附 則 (平成一二年三月三一日文部省令第45号)
1
この省令は、平成十二年四月一日から施行する。
2
この省令の施行の日(以下「施行日」という。)において四十歳以上六十五歳未満の加入者又は被扶養者であって介護保険第2号被保険者の資格を有しないものは、施行日から十日以内に、第1条の規定による改正後の私立学校教職員共済法施行規則第3条の2第2項各号に掲げる事項を記載した届書に、これらの事実を証明する書類を添えて、当該学校法人を経て、事業団に提出しなければならない。
3
第2条による改正後の
日本私立学校振興・共済事業団の財務及び会計に関する省令第4条第1項及び第30条第3項の規定は、施行日以後の期間に係る利率について適用し、施行日前の期間に係る利率については、なお従前の例による。
附 則 (平成一二年一〇月三一日文部省令第53号) 抄
(施行期日)
第1条
この省令は、内閣法の一部を改正する法律(平成十一年法律第88号)の施行の日(平成十三年一月六日)から施行する。
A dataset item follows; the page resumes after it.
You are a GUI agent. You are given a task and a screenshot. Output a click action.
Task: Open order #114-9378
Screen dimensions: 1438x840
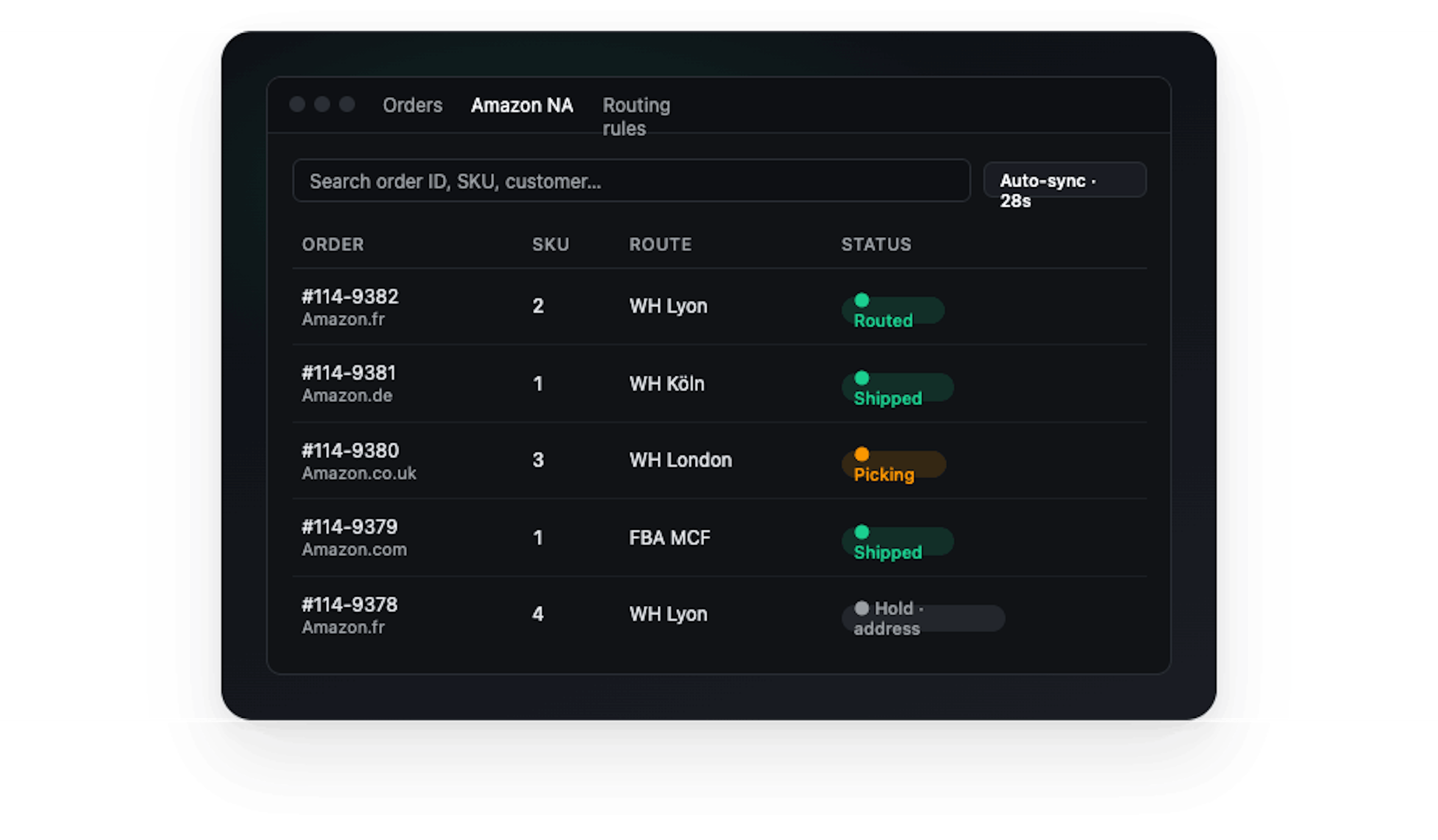click(x=349, y=605)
附 則 (平成一三年三月三〇日文部科学省令第24号)
1
この省令は、平成十三年四月一日から施行する。
2
第5条の規定による改正後の
日本私立学校振興・共済事業団の財務及び会計に関する省令第4条第2項及び附則第3項の規定は、平成十三年四月一日以後の期間に係る利率について適用し、同日前の期間に係る利率については、なお従前の例による。
附 則 (平成一四年三月五日文部科学省令第4号)
この省令は、公布の日から施行する。
附 則 (平成一四年六月二八日文部科学省令第32号)
この省令は、平成十四年七月一日から施行する。
附 則 (平成一五年三月三一日文部科学省令第19号)
この省令は、平成十五年四月一日から施行する。
附 則 (平成一五年一〇月一日文部科学省令第46号)
(施行期日)
第1条
この省令は、公布の日から施行する。
(平成十五年度における会計処理等)
第2条
平成十五年度における事業団の会計処理は、この省令の施行後も、なお従前の例による。
第3条
平成十五年度分の法第32条第1項に規定する財務諸表及び業務報告書等は、第2条の規定による改正後の
日本私立学校振興・共済事業団の財務及び会計に関する省令の規定に基づき作成するものとする。